_OBJECTIVE 1_
Answer these questions about the AMI patching and EC2 instance replacement page:
(a) Starting with which Amazon ParallelCluster version is restarting and rebooting the head node fully supported?
(b) Which parameter is modified to update the AMI associated with compute instances?
(c) In a scheduled retirement, what happens when the stopped instance is started?
_OBJECTIVE 2_
Continue the AMI patching and EC2 instance replacement page from the point where it stops.

## Begin SOURCE PASSAGE

AMI patching and EC2 instance replacement - Amazon ParallelCluster
Services or capabilities described in Amazon Web Services documentation might vary by Region. To see the differences applicable to the China Regions, see Getting Started with Amazon Web Services in China (PDF).

AMI patching and EC2 instance replacement

To ensure that all dynamically launched cluster compute nodes behave in a consistent manner, Amazon ParallelCluster disables cluster instance automatic OS updates. Additionally, a specific set of Amazon ParallelCluster AMIs are built for each version of Amazon ParallelCluster and its associated CLI. This specific set of AMIs remain unchanged and they are only supported by the Amazon ParallelCluster version they were built for. Amazon ParallelCluster AMIs for released versions aren't updated.

However, due to emergent security issues, customers might want to add patches to these AMIs and then update their clusters with the patched AMI. This aligns with the Amazon ParallelCluster Shared Responsibility Model.

To view the specific set of Amazon ParallelCluster AMIs supported by the Amazon ParallelCluster CLI version you are currently using, run:

$ pcluster version $ pcluster list-official-images

The Amazon ParallelCluster head node is a static instance and you can manually update it. Restart and reboot of the head node is fully supported starting with Amazon ParallelCluster version 3.0.0.

If your instances have ephemeral instance stores, you must remember to save instance store data before manual updates. For more information, see the HeadNode / LocalStorage / EphemeralVolume cluster configuration and Instance types with instance store volumes in the Amazon EC2 User Guide for Linux Instances.

The compute nodes are ephemeral instances. By default you can only access them from the head node. Starting with Amazon ParallelCluster version 3.0.0, you can update the AMI associated with compute instances by modifying the Scheduling / SlurmQueues / Image / CustomAmi parameter and running the pcluster update-cluster command, after stopping the compute fleet with pcluster update-compute-fleet:

$ pcluster update-compute-fleet-status --status STOP_REQUESTED

It's possible to automate the creation of an updated custom AMI for the compute nodes by using one of the following methods:

Head node instance update or replacement

In some circumstances, you might be required to restart or reboot the head node. For example, this is required when you manually update the OS, or when there's an Amazon instance scheduled retirement that imposes a head node instance restart.

If your instance doesn't have ephemeral drives, you can stop and start it again at any time. In the case of a scheduled retirement, starting the stopped instance migrates it to use the new hardware.

## End SOURCE PASSAGE
## Begin PROVIDED DATA

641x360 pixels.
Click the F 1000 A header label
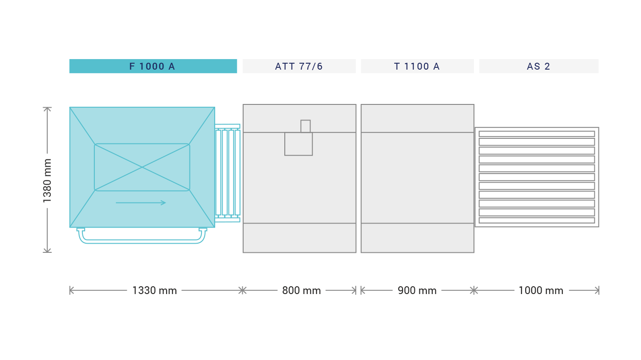152,66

## End PROVIDED DATA

_FINAL RESULT 1_
(a) Version 3.0.0.
(b) The Scheduling / SlurmQueues / Image / CustomAmi parameter.
(c) It migrates to the new hardware.

_FINAL RESULT 2_
Similarly, you can manually stop and start an instance that doesn't have instance stores. For this case and for other cases of instances without ephemeral volumes, continue to Stop and start a cluster's head node.

If your instance has ephemeral drives and its been stopped, the data in the instance store is lost. You can determine if the instance type used for the head node has instance stores from the table found in Instance store volumes.

Save data from ephemeral drives

Starting with Amazon ParallelCluster version 3.0.0, the head node restart and reboot is fully supported for every instance type. However, if instances have an ephemeral drive, its data is lost. Follow the next steps to preserve your data before a head node restart or reboot.

To check if you have data that needs to be preserved, view the content in the EphemeralVolume / MountDir folder (/scratch by default).

You can transfer the data to the root volume or the shared storage systems attached to the cluster, such as Amazon FSx, Amazon EFS, or Amazon EBS. Note that the data transfer to remote storage can incur additional costs.

After saving the data, continue to Stop and start a cluster's head node.

Stop and start a cluster's head node

  1. Verify there aren't any running jobs in the cluster.

    When using a Slurm scheduler:

    • If the sbatch --no-requeue option isn't specified, running jobs are requeued.

    • If the --no-requeue option is specified, running jobs fail.

  2. Request a cluster compute fleet stop:

    $ pcluster update-compute-fleet --cluster-name cluster-name --status STOP_REQUESTED { "status": "STOP_REQUESTED", ... }
  3. Wait until the compute fleet status is STOPPED:

    $ pcluster update-compute-fleet --cluster-name cluster-name --status STOP_REQUESTED { "status": "STOPPED", ... }
  4. For manual updates with an OS reboot or instance restart, you can use the Amazon Web Services Management Console or Amazon CLI. The following is an example of using the Amazon CLI.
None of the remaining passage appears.